Lately, I have been re-reading the stories we tell about time. The chapter I am most interested in has the White Rabbit running, compulsively pulling his watch out again and again to check the time, fretting “I’m late, I’m late, for a very important date.” Recently, this section of the story has been revised, introducing the co-joined twins 24/7- the slimmer, hipper and thus even more annoying cousins of Tweedle Dee and Tweedle Dum- and adding an exhaustive description of the all access, all the time, never off work, never disconnected from your friends, never time to focus on one thing, very unmerry multi-tasking landscape.

I wouldn’t want you to think that this is is the chapter where we meet the bad guys in black hats. There is much more to the story than White Rabbit racing, hoping to keep his head. Sometimes, racing around like a chicken with your head cut off is mighty fun. I mean that both sarcastically and seriously. Sometimes, a time crunch focuses you on what you most need/want to do. Racing the clock can be damn good time. And 24/7 internet access has been a boon to my writing projects. The library is always open.

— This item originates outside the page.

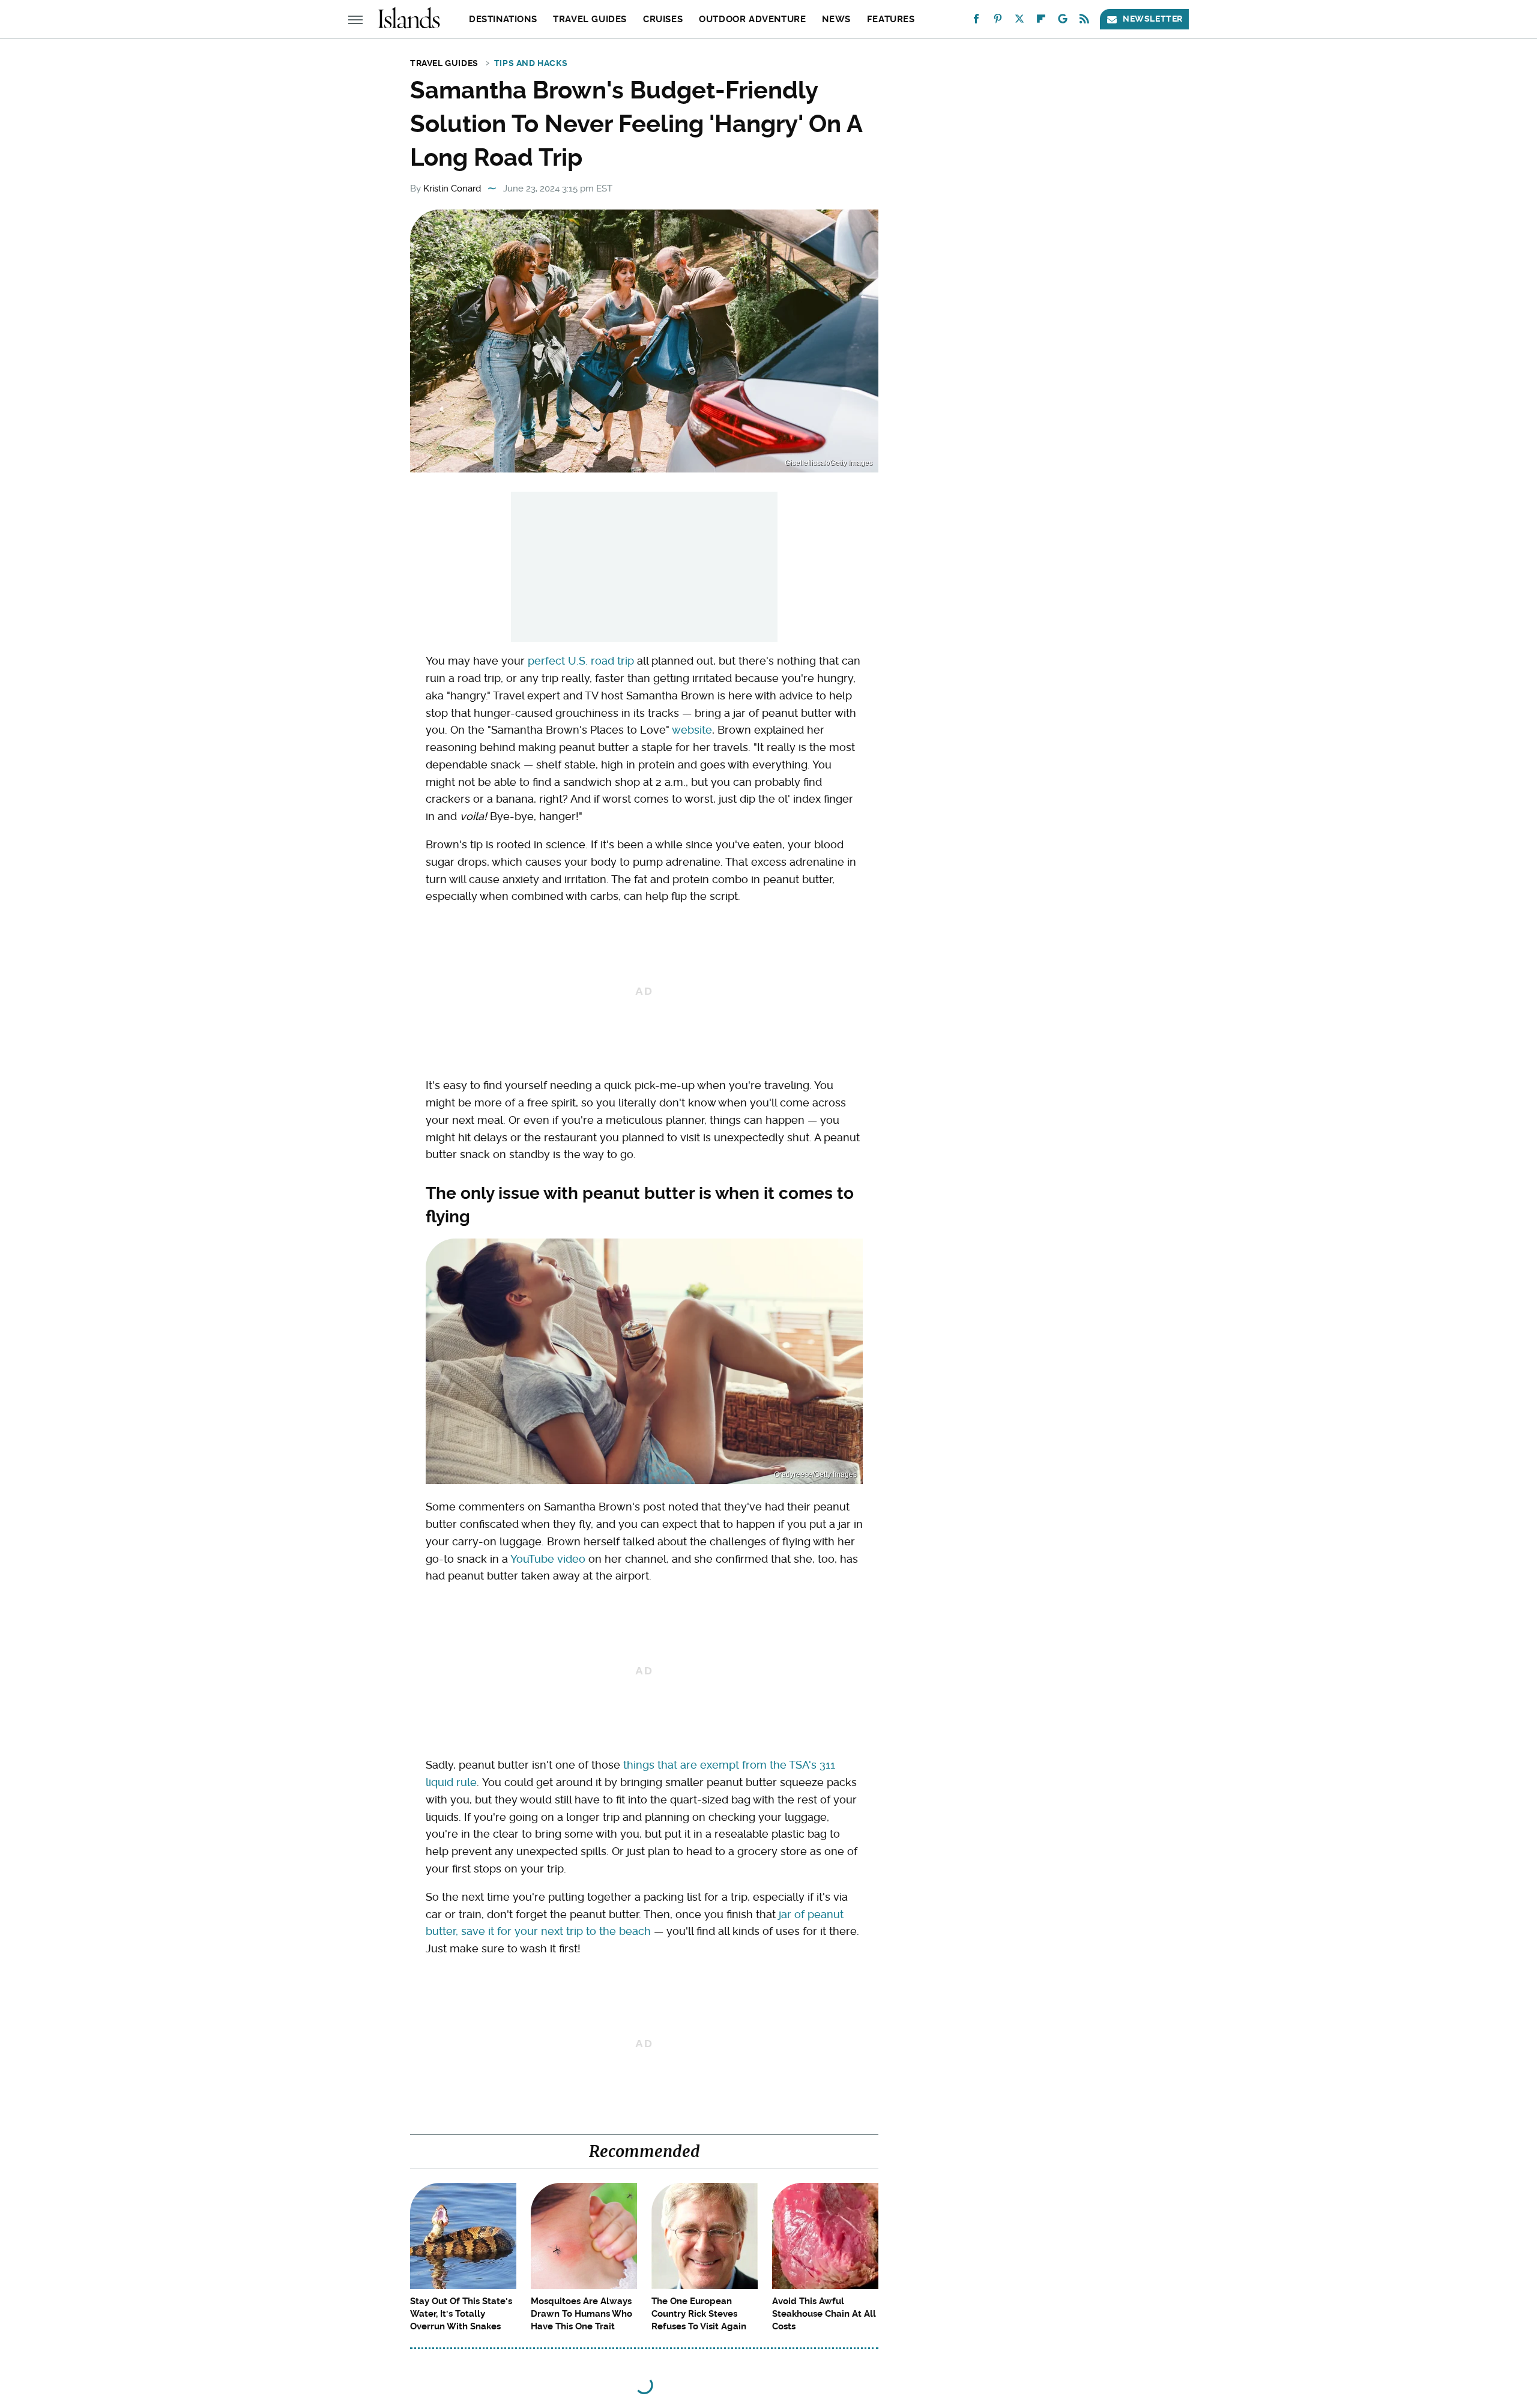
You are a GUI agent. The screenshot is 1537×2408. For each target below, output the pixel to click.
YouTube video (547, 1559)
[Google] (1063, 21)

I have been writing for over two hours. Two hours after I started, I have a bit less than 600 words, not all of them good. Still, I would say that those were two hours well spent, spent not racing to meet a deadline but doing something I love- writing, reading, re-arranging, writing some more, re-reading, fixing, erasing- words. It is one of my favorite ways to pass the time.

It took me 2 hours 25 minutes to write this; I was hoping to dash it off in 45 minutes. It won’t you take much more than a minute to read it. Our time is winding up. And after a few more words, it will be gone.